Home Software Scripts Notes/Articles Online Toolbox Gallery

PHP String Encryption (symmetric)

2 functions I wrote for encrypting strings between web pages using simple character level randomization with a reversed idea of private key usage where the data is never shared, and the encrypted string itself is just a map.

Without the randomized key, the map (encrypted string) is totally useless. There is no way of brute force cracking the encrypted data itself without the private key, like with math / semiprime based (e.g. RSA) encryptions. So you can protect the system by limiting failed attempts to avoid hackers from mapping the key, and changing it on a regular basis before enough attempts to map it is possible.

By having your source and target script read the private key from the same protected space in a closed system, you can effectively change it on every usage, making it practically impossible to crack since the encrypted value on its own is useless data without having a key to run it against. If used this way, it's a very strong and simple protective measure for encrypting simple alphanumeric(++) data.

The lock/encrypt function:

function djEncryptString($string, $key) 
{
	// $string is a random string to be encrypted.
	// $key is a randomized string that must contain all 
	// the characters found in $string as an absolute minimum.
	
	$key_chars = str_split($key);
	$string_chars = str_split($string);
	$key_coords = '';
	$key_coord_lengths = '';

	foreach($string_chars as $s_char) {
		for ($loop_a = 0; $loop_a < count($key_chars); $loop_a++) {
			if ($s_char == $key_chars[$loop_a]) {
				$key_coords .= (string)$loop_a;
				$key_coord_lengths .= (string)strlen($loop_a);
			}
		}
	}
	
	// Returns a string of coordinates of where the string 
	// characters are to be found within $key as well as the 
	// length of every coordinate since the string is a line 
	// of random numbers.
	
	return $key_coords .'-'. $key_coord_lengths;
}

The unlock/decrypt function:

function djDecryptString($enc_str, $key) 
{	
	// $enc_str is the output from djEncryptString().
	// $key is the same key as used to encrypt with.
	
	$key_chars = str_split($key);
	$enc_data = explode('-', $enc_str);
	$key_coords = $enc_data[0];
	$key_coord_lengths = str_split($enc_data[1]);
	
	$s = '';
	foreach ($key_coord_lengths as $c) {
		$s .= $key_chars[(int)substr($key_coords, 0, (int)$c)];
		$key_coords = substr($key_coords, (int)$c);
	}

	return $s;
}

PHP example usage:

// Create a random key to be used by both functions.
$key = str_shuffle('abcdefghijklmnopqrstuvwxyzABCDEFGHIJKLMNOPQRSTUVWXYZ1234567890. ');

$original_string = 'This is a random string.';
$encrypted_string = djEncryptString($original_string, $key);

echo 'Key used: '. $key .'<br><br>';
echo 'Original string: '. $original_string .'<br><br>';
echo 'Encrypted string: '. $encrypted_string .'<br><br>';
echo 'Decrypted string: '. djDecryptString($encrypted_string, $key);

The above testing code produces output similar to this:

Key used: L2RZ6oMfcCjpWIuPxKsT5rSzteq.Dmln0O17d8YUX FgV4yNBiEvbJH3Q9AakhwG

Original string: This is a random string.

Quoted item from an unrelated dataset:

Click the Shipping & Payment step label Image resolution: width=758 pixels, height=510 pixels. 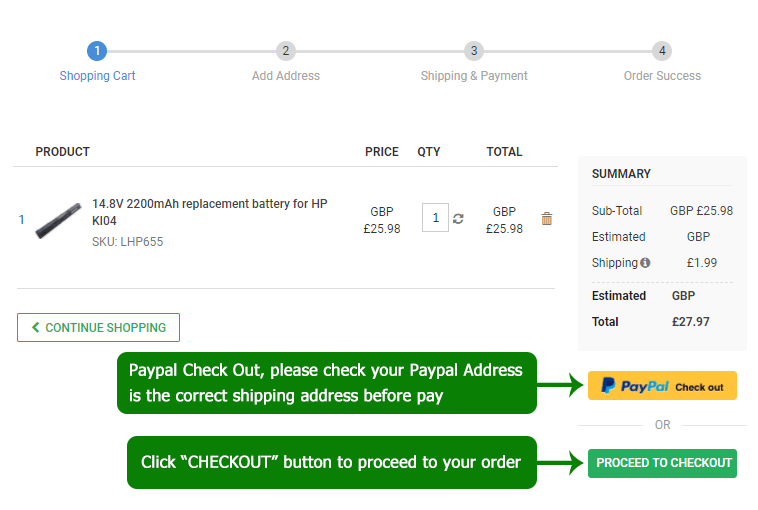click(x=474, y=76)
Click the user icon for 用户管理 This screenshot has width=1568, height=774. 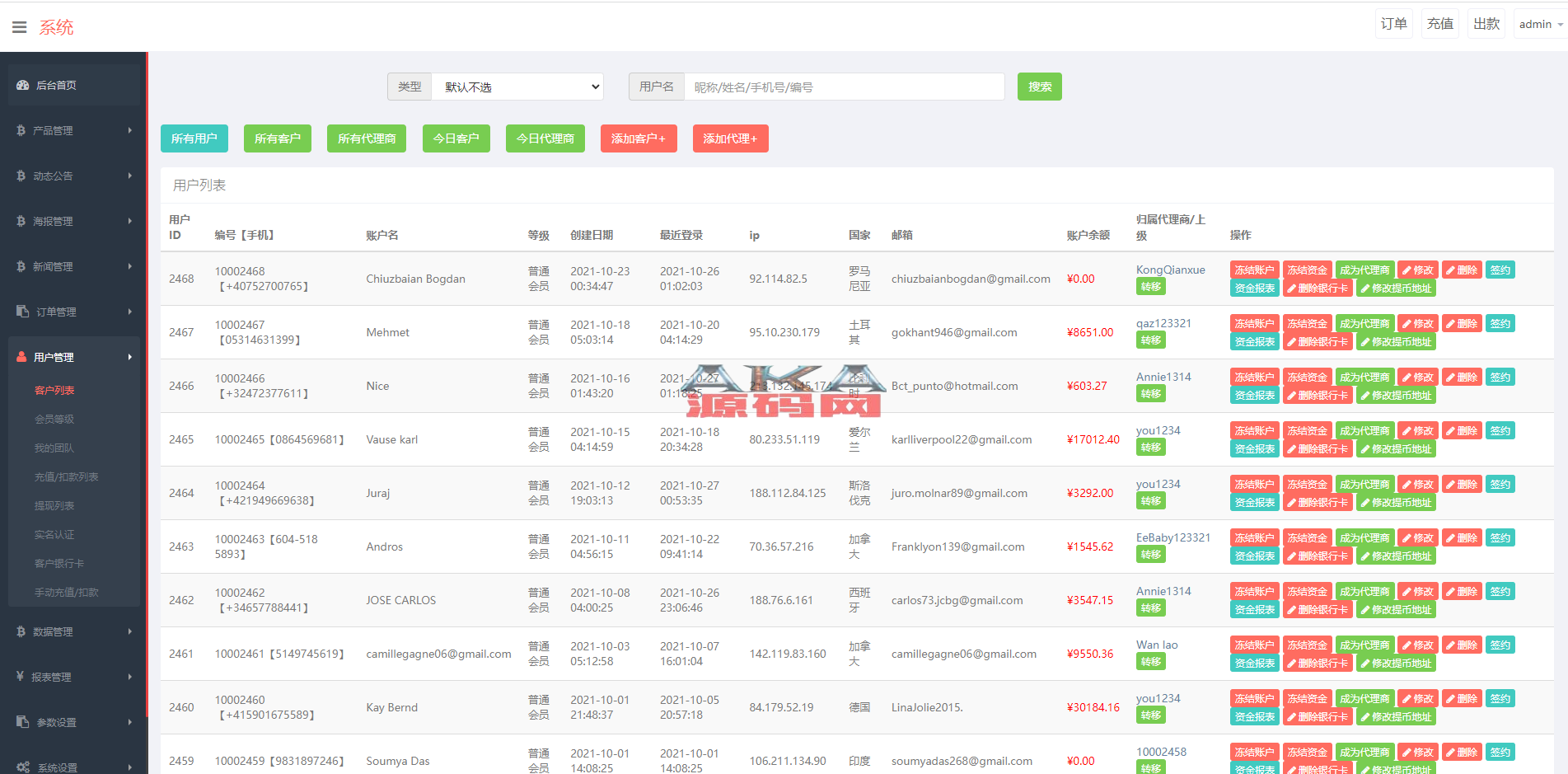click(21, 357)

Encrypted string: 19614918414918415941215931365294118242149314327-222222222222221222222222

Decrypted string: This is a random string.

Demo

If you keep the contents of $key to a minimum of all alphanumeric characters (a-z, A-Z, 0-9) plus any special characters your $string may have, then just encrypting "Hi!" will have 63³ = 250047 combinations.